_Information shown_.

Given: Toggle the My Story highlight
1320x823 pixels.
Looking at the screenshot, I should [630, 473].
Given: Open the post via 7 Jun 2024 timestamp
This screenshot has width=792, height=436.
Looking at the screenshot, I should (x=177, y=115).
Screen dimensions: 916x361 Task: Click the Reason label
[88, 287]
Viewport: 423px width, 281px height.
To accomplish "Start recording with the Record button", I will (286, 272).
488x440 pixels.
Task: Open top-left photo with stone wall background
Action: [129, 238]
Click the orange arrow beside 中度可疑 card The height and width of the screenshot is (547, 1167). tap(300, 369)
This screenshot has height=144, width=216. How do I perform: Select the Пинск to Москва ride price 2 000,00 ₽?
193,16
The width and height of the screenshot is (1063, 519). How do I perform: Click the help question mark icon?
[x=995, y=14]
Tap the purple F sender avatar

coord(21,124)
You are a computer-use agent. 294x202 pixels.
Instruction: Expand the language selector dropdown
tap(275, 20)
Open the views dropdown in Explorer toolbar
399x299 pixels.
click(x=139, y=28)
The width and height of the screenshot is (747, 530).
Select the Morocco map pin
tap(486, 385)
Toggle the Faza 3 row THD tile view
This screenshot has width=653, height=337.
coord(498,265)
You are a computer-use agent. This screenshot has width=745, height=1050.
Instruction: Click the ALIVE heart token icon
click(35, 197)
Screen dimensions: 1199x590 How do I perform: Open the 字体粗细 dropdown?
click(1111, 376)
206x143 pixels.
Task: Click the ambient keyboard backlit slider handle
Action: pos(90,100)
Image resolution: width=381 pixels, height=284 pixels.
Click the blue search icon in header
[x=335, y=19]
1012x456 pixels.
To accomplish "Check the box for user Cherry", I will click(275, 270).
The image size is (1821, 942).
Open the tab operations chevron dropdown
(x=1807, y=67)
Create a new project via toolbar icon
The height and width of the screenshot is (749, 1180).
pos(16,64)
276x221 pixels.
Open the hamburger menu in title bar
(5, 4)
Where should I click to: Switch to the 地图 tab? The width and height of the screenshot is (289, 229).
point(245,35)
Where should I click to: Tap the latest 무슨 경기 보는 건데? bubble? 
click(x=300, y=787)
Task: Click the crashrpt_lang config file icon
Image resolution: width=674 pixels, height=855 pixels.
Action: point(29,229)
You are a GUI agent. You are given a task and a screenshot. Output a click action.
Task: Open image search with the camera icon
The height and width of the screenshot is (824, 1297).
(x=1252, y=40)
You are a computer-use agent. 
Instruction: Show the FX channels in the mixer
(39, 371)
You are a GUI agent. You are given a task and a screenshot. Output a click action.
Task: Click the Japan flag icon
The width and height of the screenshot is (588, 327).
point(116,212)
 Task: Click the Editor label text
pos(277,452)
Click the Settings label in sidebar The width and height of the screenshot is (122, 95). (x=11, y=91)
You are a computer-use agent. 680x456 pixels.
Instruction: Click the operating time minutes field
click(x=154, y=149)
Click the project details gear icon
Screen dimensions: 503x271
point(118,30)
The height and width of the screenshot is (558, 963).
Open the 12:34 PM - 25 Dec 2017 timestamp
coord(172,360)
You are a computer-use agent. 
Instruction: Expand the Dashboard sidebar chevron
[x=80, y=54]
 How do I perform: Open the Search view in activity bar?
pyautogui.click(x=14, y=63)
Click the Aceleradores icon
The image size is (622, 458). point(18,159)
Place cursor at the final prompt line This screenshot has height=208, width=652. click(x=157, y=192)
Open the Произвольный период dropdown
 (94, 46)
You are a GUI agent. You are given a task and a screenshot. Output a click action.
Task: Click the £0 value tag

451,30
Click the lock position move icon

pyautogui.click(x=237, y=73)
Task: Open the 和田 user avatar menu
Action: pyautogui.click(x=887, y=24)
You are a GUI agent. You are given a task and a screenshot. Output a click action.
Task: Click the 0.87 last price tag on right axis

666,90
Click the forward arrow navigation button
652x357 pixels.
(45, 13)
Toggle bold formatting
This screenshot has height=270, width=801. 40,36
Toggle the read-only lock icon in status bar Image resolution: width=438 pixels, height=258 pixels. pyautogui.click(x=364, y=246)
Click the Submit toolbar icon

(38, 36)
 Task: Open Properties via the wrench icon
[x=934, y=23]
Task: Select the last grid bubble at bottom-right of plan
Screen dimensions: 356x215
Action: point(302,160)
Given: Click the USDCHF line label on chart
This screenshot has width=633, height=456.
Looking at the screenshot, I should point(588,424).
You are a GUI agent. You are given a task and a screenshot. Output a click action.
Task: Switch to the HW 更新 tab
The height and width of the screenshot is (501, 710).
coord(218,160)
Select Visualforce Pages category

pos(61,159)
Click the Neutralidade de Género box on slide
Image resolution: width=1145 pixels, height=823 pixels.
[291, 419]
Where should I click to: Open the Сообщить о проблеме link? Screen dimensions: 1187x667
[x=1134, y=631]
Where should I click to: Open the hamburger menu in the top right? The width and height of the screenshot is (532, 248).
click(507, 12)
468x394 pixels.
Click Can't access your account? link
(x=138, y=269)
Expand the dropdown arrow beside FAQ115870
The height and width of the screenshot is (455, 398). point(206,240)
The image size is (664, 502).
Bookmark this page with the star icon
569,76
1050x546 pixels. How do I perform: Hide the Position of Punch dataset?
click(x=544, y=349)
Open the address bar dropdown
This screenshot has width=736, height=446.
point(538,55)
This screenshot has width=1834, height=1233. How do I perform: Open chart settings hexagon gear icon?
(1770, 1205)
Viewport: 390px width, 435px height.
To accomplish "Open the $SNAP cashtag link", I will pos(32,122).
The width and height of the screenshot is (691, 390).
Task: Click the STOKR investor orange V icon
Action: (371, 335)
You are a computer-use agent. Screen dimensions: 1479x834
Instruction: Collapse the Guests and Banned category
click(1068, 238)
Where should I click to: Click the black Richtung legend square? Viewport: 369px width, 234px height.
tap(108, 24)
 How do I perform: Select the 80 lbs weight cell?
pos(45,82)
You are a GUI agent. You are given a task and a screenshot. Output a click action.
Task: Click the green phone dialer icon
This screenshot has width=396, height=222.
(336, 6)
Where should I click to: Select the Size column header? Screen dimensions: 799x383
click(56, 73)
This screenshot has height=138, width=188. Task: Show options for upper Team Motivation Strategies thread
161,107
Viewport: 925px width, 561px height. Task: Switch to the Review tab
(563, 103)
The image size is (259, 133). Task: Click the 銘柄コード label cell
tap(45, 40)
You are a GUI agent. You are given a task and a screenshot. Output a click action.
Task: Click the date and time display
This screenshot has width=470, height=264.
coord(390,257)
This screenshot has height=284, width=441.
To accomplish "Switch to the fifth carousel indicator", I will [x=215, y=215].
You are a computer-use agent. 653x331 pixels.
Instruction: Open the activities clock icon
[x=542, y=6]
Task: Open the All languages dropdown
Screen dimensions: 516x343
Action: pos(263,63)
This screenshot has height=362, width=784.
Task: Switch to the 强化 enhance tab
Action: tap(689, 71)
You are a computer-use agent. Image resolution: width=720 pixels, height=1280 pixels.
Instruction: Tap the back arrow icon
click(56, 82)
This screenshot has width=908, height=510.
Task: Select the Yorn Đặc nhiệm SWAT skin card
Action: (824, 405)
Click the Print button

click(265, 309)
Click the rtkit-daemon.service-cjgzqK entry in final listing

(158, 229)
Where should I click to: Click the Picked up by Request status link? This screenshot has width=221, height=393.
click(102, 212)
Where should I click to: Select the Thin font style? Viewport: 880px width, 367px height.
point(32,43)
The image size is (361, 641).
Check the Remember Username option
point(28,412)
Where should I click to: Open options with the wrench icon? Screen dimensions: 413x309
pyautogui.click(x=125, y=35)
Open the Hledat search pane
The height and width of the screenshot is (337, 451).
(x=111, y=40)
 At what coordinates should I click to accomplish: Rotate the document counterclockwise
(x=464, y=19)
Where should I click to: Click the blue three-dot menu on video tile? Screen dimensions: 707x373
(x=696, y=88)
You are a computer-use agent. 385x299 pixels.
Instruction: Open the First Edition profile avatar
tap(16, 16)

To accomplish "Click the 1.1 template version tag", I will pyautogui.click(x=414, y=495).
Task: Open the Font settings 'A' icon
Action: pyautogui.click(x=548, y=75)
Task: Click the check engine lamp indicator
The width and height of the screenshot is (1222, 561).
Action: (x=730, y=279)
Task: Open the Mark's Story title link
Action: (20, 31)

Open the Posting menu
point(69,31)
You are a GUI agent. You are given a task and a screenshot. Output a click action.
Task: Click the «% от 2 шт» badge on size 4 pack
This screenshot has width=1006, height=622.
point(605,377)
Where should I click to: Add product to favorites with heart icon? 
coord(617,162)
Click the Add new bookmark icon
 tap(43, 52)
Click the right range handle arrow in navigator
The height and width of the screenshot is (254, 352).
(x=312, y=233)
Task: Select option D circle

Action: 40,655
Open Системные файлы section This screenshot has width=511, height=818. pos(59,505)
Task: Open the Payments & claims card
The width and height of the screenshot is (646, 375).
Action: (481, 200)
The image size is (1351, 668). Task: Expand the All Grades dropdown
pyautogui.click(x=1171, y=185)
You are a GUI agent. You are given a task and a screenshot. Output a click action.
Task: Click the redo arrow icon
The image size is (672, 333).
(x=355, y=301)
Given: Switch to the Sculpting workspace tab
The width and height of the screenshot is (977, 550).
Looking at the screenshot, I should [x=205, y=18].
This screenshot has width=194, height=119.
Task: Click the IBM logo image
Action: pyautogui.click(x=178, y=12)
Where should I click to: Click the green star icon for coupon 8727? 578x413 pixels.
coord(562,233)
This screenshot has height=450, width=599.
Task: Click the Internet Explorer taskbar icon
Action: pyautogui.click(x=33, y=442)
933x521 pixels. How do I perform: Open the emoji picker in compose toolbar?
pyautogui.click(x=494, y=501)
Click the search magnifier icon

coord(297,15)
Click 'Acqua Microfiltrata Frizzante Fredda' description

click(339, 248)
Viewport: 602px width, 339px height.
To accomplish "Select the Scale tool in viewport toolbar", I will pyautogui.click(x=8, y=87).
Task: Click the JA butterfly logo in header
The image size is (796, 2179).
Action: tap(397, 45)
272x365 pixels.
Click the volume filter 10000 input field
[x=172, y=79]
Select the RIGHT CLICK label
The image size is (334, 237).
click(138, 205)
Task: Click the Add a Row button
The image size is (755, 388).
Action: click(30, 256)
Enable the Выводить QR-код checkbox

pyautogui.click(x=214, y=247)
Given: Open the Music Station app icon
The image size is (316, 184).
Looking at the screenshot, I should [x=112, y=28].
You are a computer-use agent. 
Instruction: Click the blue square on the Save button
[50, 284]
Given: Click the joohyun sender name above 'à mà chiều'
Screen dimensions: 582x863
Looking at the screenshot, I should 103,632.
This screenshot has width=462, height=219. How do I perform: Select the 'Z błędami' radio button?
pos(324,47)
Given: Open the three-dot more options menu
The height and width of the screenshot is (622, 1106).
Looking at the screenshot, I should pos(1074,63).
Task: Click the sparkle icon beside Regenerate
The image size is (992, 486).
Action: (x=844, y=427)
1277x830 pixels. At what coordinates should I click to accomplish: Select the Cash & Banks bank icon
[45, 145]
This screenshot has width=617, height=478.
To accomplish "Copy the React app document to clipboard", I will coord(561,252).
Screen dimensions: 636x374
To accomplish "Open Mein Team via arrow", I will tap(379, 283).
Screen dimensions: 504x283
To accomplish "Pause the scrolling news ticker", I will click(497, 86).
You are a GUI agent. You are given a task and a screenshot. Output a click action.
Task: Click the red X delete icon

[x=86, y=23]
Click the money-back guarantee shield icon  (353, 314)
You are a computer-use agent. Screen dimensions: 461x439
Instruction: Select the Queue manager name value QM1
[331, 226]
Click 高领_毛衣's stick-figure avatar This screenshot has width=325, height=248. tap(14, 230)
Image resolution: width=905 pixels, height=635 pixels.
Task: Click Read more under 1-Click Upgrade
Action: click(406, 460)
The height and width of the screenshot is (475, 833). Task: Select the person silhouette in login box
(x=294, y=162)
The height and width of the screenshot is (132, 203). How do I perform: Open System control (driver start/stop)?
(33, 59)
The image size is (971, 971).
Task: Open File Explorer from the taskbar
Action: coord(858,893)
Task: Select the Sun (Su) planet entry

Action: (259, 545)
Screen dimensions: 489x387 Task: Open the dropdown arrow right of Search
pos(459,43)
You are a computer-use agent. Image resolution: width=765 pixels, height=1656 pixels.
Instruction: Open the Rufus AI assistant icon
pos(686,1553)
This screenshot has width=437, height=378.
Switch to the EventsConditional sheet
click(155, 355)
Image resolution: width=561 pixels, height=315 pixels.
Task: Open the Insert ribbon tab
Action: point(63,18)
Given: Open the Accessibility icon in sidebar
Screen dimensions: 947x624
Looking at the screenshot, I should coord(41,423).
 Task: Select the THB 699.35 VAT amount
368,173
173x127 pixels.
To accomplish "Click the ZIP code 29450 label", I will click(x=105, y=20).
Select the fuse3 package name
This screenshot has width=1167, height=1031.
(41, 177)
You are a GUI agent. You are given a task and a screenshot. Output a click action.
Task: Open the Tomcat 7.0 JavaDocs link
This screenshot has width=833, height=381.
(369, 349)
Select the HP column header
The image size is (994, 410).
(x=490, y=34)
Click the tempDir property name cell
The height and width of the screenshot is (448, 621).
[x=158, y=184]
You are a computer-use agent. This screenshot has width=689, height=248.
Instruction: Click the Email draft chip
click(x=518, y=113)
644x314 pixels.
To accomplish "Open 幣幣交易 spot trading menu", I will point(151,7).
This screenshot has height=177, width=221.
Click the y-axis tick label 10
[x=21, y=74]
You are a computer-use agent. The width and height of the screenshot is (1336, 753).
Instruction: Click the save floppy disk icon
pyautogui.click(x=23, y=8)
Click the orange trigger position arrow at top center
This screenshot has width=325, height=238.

_Description of the task_. When the line with "Image resolution: width=674" is reached in the data above, start copying there, and copy each line exactly until the line with "You are a computer-use agent. 680x456 pixels." has been copied; copy nothing else.

_Solution to the problem_.
Image resolution: width=674 pixels, height=855 pixels.
Action: point(29,229)
You are a GUI agent. You are given a task and a screenshot. Output a click action.
Task: Open image search with the camera icon
The height and width of the screenshot is (824, 1297).
(x=1252, y=40)
You are a computer-use agent. 
Instruction: Show the FX channels in the mixer
(39, 371)
You are a GUI agent. You are given a task and a screenshot. Output a click action.
Task: Click the Japan flag icon
The width and height of the screenshot is (588, 327).
point(116,212)
 Task: Click the Editor label text
pos(277,452)
Click the Settings label in sidebar The width and height of the screenshot is (122, 95). (x=11, y=91)
You are a computer-use agent. 680x456 pixels.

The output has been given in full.